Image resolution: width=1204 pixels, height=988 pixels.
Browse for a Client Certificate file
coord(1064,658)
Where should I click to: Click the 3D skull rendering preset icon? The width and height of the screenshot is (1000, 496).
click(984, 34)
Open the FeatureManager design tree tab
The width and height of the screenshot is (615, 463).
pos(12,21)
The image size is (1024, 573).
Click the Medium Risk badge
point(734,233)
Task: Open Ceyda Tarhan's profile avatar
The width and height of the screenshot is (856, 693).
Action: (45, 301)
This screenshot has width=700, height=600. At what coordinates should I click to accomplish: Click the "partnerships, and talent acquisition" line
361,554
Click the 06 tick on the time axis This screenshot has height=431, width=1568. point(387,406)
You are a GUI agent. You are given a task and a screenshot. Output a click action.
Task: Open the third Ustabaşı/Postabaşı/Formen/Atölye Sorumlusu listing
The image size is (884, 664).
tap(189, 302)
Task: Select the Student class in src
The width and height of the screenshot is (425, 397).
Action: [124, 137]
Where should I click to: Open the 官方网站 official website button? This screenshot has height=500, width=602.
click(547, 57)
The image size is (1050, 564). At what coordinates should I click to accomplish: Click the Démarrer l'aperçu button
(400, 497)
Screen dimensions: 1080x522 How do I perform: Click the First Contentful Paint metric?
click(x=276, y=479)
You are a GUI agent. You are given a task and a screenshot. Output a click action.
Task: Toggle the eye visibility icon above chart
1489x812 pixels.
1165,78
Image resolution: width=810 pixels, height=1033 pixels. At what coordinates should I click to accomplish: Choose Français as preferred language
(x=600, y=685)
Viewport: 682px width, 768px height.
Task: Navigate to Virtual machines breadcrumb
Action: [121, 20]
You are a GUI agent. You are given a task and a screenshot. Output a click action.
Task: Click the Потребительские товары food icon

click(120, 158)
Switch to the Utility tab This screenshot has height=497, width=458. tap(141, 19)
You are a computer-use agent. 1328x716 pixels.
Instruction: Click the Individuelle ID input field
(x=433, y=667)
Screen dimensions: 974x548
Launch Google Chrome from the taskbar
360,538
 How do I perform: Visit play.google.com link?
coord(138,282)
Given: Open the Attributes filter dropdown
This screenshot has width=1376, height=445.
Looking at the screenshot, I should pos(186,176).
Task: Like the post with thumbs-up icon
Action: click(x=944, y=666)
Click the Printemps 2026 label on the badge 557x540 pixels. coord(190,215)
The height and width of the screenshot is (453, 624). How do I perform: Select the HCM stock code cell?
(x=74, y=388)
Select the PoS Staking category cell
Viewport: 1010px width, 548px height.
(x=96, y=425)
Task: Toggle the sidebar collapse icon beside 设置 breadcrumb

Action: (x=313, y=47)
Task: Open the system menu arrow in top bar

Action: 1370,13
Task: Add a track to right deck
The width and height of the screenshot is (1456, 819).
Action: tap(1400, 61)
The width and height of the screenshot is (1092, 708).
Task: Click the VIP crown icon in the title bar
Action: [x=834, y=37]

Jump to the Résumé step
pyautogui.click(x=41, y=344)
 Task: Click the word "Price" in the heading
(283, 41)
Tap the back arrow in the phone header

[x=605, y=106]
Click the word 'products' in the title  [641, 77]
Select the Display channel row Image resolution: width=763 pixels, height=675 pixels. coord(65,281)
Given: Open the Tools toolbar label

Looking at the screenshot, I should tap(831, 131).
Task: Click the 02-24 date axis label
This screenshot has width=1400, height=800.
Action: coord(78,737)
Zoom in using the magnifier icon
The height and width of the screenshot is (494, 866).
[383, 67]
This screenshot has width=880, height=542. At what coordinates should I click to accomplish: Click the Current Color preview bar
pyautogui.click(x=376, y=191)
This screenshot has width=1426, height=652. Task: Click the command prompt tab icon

Work request
Above are the records; report each line in them that includes the word "axis".

Written answer
Click the 06 tick on the time axis This screenshot has height=431, width=1568. point(387,406)
Task: Click the 02-24 date axis label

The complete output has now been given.